**About this task**
Would you please output the lines of the data below from the one containing "1920x934 pixels." to the end, exactly and with nothing added?

**Recorded data**
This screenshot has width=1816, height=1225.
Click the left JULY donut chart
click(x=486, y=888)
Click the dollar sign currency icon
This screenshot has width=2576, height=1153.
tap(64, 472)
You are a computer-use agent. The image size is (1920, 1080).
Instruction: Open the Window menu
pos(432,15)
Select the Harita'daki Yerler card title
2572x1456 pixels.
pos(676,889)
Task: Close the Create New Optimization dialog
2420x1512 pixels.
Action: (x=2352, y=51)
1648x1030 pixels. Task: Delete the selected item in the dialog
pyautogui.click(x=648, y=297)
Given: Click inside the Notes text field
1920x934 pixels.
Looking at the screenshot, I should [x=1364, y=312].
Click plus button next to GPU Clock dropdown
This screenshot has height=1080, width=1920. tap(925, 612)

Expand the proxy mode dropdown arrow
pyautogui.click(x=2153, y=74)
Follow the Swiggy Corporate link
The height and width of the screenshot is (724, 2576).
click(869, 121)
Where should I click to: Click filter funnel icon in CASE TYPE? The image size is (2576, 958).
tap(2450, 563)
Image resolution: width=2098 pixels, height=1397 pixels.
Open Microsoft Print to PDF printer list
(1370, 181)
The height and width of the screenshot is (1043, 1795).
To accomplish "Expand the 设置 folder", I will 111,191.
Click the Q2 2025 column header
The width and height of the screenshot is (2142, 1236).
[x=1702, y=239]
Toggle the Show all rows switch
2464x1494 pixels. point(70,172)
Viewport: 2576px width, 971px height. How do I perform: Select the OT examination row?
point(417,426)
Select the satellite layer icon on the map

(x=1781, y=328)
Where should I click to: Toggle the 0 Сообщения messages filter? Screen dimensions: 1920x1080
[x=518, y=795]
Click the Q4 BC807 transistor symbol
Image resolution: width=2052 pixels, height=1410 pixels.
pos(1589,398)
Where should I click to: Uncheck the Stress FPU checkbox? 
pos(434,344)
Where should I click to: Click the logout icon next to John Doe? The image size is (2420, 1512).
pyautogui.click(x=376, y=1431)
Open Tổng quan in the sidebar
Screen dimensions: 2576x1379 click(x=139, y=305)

**Answer for the task**
1920x934 pixels.
Looking at the screenshot, I should [x=1364, y=312].
Click plus button next to GPU Clock dropdown
This screenshot has height=1080, width=1920. tap(925, 612)

Expand the proxy mode dropdown arrow
pyautogui.click(x=2153, y=74)
Follow the Swiggy Corporate link
The height and width of the screenshot is (724, 2576).
click(869, 121)
Where should I click to: Click filter funnel icon in CASE TYPE? The image size is (2576, 958).
tap(2450, 563)
Image resolution: width=2098 pixels, height=1397 pixels.
Open Microsoft Print to PDF printer list
(1370, 181)
The height and width of the screenshot is (1043, 1795).
To accomplish "Expand the 设置 folder", I will 111,191.
Click the Q2 2025 column header
The width and height of the screenshot is (2142, 1236).
[x=1702, y=239]
Toggle the Show all rows switch
2464x1494 pixels. point(70,172)
Viewport: 2576px width, 971px height. How do I perform: Select the OT examination row?
point(417,426)
Select the satellite layer icon on the map

(x=1781, y=328)
Where should I click to: Toggle the 0 Сообщения messages filter? Screen dimensions: 1920x1080
[x=518, y=795]
Click the Q4 BC807 transistor symbol
Image resolution: width=2052 pixels, height=1410 pixels.
pos(1589,398)
Where should I click to: Uncheck the Stress FPU checkbox? 
pos(434,344)
Where should I click to: Click the logout icon next to John Doe? The image size is (2420, 1512).
pyautogui.click(x=376, y=1431)
Open Tổng quan in the sidebar
Screen dimensions: 2576x1379 click(x=139, y=305)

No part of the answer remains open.